Task requirements.
Going down the data below, set down exactly the line with "Task: Open Phân" and each line after it through the line with "Click the 来源"; no other lines.

(Extracted records)

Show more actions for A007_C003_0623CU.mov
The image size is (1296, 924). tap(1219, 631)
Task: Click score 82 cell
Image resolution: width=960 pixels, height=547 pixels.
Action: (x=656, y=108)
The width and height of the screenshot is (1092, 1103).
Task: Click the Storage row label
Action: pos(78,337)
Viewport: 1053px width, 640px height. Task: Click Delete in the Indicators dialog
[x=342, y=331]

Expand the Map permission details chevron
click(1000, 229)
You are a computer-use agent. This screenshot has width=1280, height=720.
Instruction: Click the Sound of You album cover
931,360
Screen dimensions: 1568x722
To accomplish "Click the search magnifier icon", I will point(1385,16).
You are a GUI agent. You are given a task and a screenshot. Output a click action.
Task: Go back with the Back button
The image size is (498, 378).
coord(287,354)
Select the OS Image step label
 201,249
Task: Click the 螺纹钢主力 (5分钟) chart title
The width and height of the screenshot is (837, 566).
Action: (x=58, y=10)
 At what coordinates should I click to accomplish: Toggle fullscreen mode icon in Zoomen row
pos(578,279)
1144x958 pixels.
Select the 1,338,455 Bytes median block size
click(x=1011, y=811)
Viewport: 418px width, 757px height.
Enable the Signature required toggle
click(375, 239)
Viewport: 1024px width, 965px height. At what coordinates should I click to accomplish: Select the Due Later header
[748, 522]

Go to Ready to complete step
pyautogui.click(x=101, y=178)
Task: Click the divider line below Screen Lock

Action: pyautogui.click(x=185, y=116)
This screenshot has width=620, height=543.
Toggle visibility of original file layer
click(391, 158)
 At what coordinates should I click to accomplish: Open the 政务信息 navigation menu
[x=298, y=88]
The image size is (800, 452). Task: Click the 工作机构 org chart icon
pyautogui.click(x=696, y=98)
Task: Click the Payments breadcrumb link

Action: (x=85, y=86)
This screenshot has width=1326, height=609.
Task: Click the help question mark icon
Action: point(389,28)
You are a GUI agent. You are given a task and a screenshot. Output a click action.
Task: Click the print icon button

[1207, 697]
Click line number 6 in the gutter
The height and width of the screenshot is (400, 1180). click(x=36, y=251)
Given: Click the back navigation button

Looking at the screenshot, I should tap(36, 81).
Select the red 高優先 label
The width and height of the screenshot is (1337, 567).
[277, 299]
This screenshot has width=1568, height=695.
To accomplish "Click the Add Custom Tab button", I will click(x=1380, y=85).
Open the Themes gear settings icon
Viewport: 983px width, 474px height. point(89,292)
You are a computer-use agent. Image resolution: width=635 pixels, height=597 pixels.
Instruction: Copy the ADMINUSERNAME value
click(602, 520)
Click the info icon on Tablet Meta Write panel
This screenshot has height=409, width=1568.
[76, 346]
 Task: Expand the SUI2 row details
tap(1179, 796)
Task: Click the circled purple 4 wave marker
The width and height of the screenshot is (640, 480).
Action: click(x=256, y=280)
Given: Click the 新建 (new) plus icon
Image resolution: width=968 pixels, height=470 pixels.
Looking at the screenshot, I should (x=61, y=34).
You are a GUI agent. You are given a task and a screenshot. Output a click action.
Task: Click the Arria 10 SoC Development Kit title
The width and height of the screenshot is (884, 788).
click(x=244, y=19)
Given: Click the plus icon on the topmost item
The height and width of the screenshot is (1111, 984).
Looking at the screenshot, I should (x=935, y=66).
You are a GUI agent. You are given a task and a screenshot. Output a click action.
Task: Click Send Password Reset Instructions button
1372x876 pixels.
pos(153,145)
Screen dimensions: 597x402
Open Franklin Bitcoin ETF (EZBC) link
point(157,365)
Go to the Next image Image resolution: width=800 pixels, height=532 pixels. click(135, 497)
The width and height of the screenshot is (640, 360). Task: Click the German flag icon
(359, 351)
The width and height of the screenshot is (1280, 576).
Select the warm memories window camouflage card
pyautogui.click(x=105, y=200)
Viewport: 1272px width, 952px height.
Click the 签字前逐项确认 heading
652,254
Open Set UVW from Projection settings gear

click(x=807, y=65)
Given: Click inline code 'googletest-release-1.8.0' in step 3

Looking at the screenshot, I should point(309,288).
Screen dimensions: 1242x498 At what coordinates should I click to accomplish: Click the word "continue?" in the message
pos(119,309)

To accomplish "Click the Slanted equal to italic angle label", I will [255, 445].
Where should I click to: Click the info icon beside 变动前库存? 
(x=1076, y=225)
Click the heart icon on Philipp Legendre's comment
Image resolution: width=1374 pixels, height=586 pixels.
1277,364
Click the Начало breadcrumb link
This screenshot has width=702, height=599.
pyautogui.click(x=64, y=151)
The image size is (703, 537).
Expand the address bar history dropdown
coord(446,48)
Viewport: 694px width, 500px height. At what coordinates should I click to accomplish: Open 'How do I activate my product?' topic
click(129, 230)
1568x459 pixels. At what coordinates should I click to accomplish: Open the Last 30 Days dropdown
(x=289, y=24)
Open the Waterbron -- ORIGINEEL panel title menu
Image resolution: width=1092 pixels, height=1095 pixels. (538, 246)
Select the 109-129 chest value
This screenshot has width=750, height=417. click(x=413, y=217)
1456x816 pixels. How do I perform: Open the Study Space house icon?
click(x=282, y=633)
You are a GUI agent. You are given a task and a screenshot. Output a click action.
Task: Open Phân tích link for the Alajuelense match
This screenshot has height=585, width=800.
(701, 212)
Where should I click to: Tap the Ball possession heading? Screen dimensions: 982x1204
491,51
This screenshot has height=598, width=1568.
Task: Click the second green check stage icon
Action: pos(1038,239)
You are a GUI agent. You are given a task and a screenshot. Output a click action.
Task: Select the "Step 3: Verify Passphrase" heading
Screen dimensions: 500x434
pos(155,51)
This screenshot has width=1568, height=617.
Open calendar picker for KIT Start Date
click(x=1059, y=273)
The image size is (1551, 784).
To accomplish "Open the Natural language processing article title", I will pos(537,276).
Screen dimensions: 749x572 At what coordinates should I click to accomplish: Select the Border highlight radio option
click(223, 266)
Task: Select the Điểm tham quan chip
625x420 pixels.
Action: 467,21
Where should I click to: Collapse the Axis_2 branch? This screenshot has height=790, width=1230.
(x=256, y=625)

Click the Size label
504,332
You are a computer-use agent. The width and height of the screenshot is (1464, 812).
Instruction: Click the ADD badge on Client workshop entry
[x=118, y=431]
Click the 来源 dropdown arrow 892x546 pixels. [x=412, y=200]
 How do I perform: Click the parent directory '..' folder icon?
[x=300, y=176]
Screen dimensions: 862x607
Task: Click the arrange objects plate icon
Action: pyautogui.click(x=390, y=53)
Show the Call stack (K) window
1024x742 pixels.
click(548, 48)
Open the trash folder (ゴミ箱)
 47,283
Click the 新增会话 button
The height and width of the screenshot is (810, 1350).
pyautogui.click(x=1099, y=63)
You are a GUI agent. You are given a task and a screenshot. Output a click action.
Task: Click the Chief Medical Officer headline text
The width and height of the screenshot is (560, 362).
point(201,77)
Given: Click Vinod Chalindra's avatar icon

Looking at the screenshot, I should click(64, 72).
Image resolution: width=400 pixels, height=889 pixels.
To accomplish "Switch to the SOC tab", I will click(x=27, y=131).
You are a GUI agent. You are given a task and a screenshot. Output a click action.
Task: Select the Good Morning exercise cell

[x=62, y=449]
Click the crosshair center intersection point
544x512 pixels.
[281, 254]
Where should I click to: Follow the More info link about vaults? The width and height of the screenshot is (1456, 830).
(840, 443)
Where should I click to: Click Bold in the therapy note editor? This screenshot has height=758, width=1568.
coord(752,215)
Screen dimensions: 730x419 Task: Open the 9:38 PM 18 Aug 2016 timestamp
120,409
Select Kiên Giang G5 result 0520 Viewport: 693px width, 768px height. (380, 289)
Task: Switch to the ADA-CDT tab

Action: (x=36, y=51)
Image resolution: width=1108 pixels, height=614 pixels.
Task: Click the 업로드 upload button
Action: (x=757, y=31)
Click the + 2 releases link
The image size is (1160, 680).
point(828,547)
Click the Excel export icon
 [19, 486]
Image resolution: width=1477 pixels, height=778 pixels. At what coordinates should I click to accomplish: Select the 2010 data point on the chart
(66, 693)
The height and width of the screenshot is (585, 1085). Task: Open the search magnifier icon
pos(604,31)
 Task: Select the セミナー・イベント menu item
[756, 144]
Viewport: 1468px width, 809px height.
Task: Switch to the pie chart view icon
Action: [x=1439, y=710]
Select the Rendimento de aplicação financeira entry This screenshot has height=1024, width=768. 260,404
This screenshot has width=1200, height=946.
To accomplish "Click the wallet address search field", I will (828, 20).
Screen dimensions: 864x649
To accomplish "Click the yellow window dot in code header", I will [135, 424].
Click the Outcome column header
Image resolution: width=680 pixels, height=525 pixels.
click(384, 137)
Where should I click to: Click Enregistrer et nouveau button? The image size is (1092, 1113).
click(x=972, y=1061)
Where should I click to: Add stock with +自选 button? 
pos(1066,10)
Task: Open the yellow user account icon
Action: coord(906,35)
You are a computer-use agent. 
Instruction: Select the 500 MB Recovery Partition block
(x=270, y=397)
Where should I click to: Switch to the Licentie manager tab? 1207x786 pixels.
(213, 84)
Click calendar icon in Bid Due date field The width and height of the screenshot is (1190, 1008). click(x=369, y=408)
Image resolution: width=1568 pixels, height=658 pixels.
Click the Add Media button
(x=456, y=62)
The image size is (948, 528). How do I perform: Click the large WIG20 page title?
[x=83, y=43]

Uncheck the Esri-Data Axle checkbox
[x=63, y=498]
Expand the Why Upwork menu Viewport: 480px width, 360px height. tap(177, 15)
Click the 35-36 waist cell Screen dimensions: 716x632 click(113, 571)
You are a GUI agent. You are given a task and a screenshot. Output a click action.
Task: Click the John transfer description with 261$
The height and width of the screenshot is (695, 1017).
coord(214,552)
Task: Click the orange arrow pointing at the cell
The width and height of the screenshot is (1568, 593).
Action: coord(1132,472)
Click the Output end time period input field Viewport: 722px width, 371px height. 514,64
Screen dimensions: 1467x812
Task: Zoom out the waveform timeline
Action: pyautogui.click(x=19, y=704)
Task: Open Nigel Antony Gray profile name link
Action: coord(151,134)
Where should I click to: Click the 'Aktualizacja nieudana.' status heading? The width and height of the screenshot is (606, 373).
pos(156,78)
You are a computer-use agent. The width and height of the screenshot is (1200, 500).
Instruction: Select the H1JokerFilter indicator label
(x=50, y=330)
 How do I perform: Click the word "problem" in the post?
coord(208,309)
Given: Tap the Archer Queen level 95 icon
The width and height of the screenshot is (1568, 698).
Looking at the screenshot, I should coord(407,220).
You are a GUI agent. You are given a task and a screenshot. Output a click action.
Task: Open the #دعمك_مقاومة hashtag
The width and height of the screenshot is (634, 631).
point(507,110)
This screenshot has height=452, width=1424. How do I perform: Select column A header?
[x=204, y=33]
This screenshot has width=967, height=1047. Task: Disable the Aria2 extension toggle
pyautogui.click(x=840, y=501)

Response below.
Task: Open Phân tích link for the Alajuelense match
This screenshot has height=585, width=800.
(701, 212)
Where should I click to: Tap the Ball possession heading? Screen dimensions: 982x1204
491,51
This screenshot has height=598, width=1568.
Task: Click the second green check stage icon
Action: pos(1038,239)
You are a GUI agent. You are given a task and a screenshot. Output a click action.
Task: Select the "Step 3: Verify Passphrase" heading
Screen dimensions: 500x434
pos(155,51)
This screenshot has width=1568, height=617.
Open calendar picker for KIT Start Date
click(x=1059, y=273)
The image size is (1551, 784).
To accomplish "Open the Natural language processing article title", I will pos(537,276).
Screen dimensions: 749x572 At what coordinates should I click to accomplish: Select the Border highlight radio option
click(223, 266)
Task: Select the Điểm tham quan chip
625x420 pixels.
Action: 467,21
Where should I click to: Collapse the Axis_2 branch? This screenshot has height=790, width=1230.
(x=256, y=625)

Click the Size label
504,332
You are a computer-use agent. The width and height of the screenshot is (1464, 812).
Instruction: Click the ADD badge on Client workshop entry
[x=118, y=431]
Click the 来源 dropdown arrow 892x546 pixels. [x=412, y=200]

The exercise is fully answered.